How long can the UK government hold onto its AAA credit rating (or Aaa if you're a Moody fan)?
Have a look at this table for government budgets for the last few years.
The desperately bad state of our finances should leap out at you. Borrowing, which has been a constant theme of Labour's administration, has lurched out of control - this year it is projected to be FOUR TIMES last year's budgeted amount. Meanwhile government revenue is expected to fall to an amount not seen since 2005.
These are not the numbers you would expect of a AAA rated organisation and many commentators are expecting a downgrade.
What happens then?
Well, the government's borrowing gets slightly more expensive. However that isn't the real problem. The real problem is that most buyers of AAA debt do so because they are legally required to do so, for example pension funds typically hold 40% to 50% of their assets in AAA bonds and not only could they not buy more government debt if the UK is downgraded, they would have to dispose of what they have.

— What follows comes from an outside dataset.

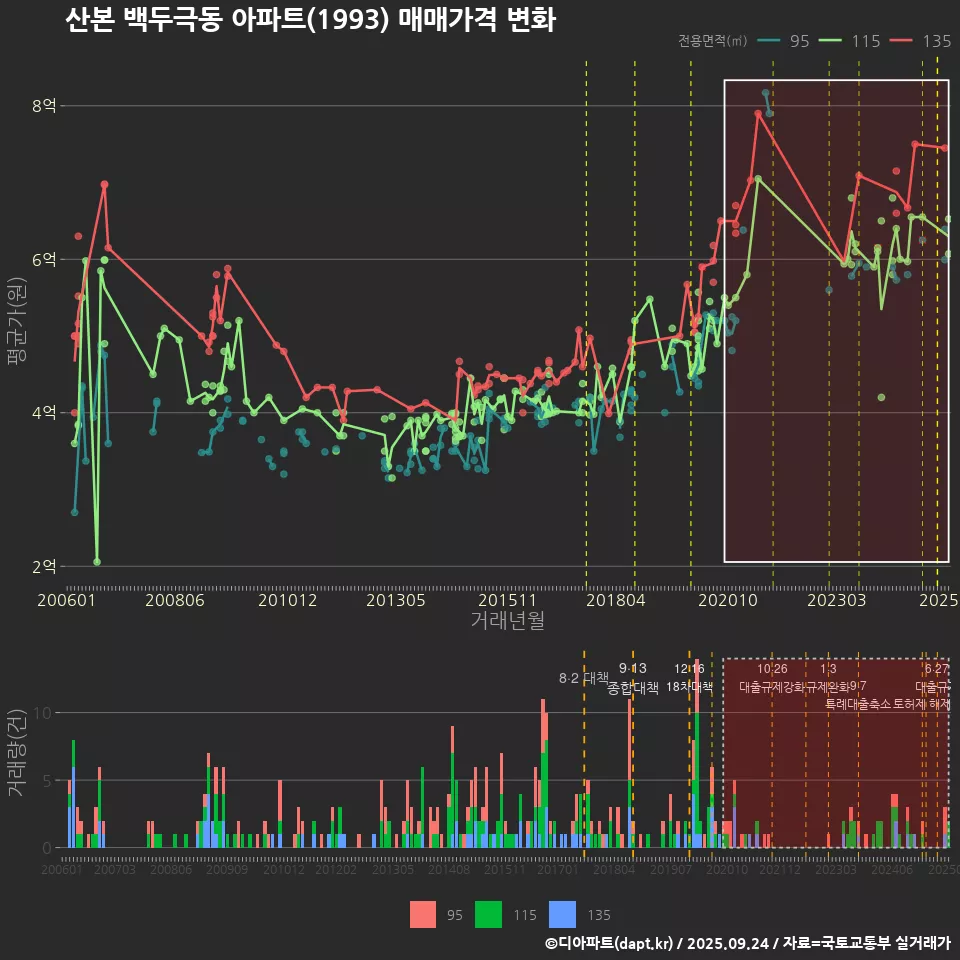Click the red 135 line legend marker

This would severely limit the government's ability to sell bonds and they would have to raise interest rates to make them more attractive to those buyers still allowed to buy them. The possibility even exists that HMG would fail to sell enough bonds and simply run out of money. Then they would either seek an emergency loan from the IMF, or attempt to print money, ie, the Treasury would sell bonds directly to the Bank of England which would pay using money created out of thin air. However, this would be both hyperinflationary and illegal under the Maastrict Treaty.
What's really needed is a radical cut in government spending. Gordon Brown and Alistair Darling don't seem to have the stomach for that.